Children learn to cope during deployment support camp

  • Published
  • By Senior Airman Nathanael Callon
  • 52nd Fighter Wing Public Affairs
Children here attended the "With You All The Way" camp July 13 through 15.

The three-day camp, hosted by Trevor Romain, a Public Broadcasting Service children's series host, taught children to express and manage their feelings regarding their parents' deployments and the stresses of being a military child.

"We created an animated video called 'With You All The Way,' and in the video, there are children who have deployed parents, brothers and sisters," Romain said.

In addition to the video, children were given a deployment kit containing a journal, a teddy bear named Cuzzie, post cards, dog tags and a caregiver's booklet for parents.

"We use this video as a foundation and ask the children what emotions they had in response to the video," Romain said. "We discuss what the children in the video were feeling, then we ask them to write in their journals what they were feeling and give them paper to draw how they feel."
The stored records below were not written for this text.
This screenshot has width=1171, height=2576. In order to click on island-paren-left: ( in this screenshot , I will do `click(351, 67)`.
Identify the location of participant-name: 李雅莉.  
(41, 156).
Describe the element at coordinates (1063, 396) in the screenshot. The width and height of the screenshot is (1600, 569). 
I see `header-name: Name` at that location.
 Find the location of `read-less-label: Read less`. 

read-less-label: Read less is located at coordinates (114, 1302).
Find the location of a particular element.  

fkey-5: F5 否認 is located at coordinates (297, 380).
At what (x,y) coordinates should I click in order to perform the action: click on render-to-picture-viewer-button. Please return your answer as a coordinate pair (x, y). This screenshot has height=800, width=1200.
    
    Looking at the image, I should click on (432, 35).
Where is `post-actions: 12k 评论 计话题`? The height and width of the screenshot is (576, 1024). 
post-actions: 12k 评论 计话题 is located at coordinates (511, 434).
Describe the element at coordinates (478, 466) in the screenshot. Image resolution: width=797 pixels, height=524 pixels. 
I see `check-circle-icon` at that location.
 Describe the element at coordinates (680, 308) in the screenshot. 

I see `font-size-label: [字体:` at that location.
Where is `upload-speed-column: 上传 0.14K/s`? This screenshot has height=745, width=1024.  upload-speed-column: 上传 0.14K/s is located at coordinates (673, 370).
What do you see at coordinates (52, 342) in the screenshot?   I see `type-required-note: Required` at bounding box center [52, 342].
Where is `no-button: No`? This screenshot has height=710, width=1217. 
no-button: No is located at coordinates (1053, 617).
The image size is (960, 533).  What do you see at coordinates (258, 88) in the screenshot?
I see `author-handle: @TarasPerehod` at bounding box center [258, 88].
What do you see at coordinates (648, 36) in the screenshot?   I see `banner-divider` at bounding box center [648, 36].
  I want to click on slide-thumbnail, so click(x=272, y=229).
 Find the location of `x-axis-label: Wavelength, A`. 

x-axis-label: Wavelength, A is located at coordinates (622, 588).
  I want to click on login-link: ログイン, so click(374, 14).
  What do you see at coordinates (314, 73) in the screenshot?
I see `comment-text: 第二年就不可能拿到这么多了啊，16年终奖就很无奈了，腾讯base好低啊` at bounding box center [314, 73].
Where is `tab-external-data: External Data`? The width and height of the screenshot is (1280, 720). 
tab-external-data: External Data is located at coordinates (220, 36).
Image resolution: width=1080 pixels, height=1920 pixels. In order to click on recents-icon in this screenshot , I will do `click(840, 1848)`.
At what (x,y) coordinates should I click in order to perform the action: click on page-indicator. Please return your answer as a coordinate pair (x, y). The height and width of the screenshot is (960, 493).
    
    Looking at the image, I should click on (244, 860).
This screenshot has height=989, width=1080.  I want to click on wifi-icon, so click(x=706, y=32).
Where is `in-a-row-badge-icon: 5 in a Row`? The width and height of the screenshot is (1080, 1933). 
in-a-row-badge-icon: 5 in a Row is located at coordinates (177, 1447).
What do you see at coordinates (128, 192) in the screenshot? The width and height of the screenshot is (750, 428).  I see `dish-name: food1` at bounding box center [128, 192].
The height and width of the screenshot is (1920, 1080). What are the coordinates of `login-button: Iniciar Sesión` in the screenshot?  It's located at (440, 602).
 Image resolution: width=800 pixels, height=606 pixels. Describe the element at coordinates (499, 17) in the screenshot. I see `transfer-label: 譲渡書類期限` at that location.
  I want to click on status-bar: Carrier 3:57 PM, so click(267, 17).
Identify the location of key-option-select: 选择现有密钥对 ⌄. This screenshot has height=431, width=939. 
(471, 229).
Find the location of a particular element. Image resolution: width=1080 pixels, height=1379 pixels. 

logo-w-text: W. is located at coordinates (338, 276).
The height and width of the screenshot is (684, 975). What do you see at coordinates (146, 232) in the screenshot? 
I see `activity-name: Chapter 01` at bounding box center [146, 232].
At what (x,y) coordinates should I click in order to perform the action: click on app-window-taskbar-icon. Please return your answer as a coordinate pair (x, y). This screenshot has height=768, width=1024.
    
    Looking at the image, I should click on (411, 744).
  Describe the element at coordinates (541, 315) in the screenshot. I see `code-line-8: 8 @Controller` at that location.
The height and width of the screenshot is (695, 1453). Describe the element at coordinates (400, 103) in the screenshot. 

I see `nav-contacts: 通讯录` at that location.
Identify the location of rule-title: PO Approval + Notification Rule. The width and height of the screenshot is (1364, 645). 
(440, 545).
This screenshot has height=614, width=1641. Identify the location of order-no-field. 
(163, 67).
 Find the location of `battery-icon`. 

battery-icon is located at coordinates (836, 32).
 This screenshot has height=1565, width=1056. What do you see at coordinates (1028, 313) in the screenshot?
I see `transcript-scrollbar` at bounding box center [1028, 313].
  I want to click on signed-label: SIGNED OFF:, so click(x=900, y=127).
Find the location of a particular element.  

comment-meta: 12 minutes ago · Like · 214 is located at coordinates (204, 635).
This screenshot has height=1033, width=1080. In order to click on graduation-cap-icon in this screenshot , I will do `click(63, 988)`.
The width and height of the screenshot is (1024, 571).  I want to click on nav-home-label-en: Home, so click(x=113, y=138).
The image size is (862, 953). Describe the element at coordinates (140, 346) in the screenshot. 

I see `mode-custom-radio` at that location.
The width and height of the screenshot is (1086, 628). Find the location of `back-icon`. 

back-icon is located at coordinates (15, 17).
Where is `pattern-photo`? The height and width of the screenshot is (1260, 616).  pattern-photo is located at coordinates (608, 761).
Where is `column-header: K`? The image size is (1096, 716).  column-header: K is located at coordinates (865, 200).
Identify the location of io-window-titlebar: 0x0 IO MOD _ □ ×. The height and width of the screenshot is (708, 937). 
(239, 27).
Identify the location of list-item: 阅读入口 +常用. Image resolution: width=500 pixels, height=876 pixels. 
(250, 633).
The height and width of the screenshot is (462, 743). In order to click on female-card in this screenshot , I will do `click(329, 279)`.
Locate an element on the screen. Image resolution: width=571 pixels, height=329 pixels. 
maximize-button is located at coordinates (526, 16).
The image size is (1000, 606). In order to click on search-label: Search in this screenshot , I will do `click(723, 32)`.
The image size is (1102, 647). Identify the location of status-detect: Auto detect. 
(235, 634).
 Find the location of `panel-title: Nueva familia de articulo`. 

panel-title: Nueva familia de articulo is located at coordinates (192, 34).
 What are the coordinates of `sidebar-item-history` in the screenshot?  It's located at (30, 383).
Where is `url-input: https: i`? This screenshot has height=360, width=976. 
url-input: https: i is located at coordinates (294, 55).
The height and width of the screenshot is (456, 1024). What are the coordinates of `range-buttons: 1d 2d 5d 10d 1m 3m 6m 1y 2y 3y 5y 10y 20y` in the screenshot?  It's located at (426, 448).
The camp introduced creative techniques like writing and drawing to provide outlets for children's emotions.

"We are giving them tools to express themselves; we speak to them in their own language," Romain said.

Romain used jokes and silliness to engage the children and get them to participate.

"I share stories with them because it helps the children to open up and helps them to feel safe and comfortable enough to share with the group," Romain said. "What we foster is a situation where children learn to relate to each other, help each other, and when someone is having a tough time, learn to stand up for each other."

More than 100 children from the base learned to express themselves and opened up to their peers during the camp.

"They've really shared their feelings about deployments," Romain said. "Some have been very sad, some have cried, some have offered suggestions to others about how they've dealt with it."

Romain has used the same camp to reach out to more than 50,000 Department of Defense dependents schools students around the world.

"We strongly advocate for a strong peer-to-peer culture," Romain said. "Most of the time adults try to fix things for children. We tell them 'don't worry' or 'don't be afraid.' What we are doing is telling them not to feel."

With the high deployment tempo at the 52nd Fighter Wing, helping even the youngest children is a crucial piece of keeping families together, said Jamie Pugh, the wife of Staff Sgt. Matthew Pugh, of the 52nd Equipment Maintenance Squadron.

"Our family has been through many deployments, and this camp has helped my son Joshua learn how to cope with his father being gone," she said.

Children of service members face unique challenges that non-military children do not have to deal with, Romain said. They deal with frequent school changes, permanent change of station moves, new friends and deployments.

"These children didn't choose to be military children; their parents chose for them," Romain said. "They are real heroes, and they serve too. We are proud to help and support these children with what they're going through."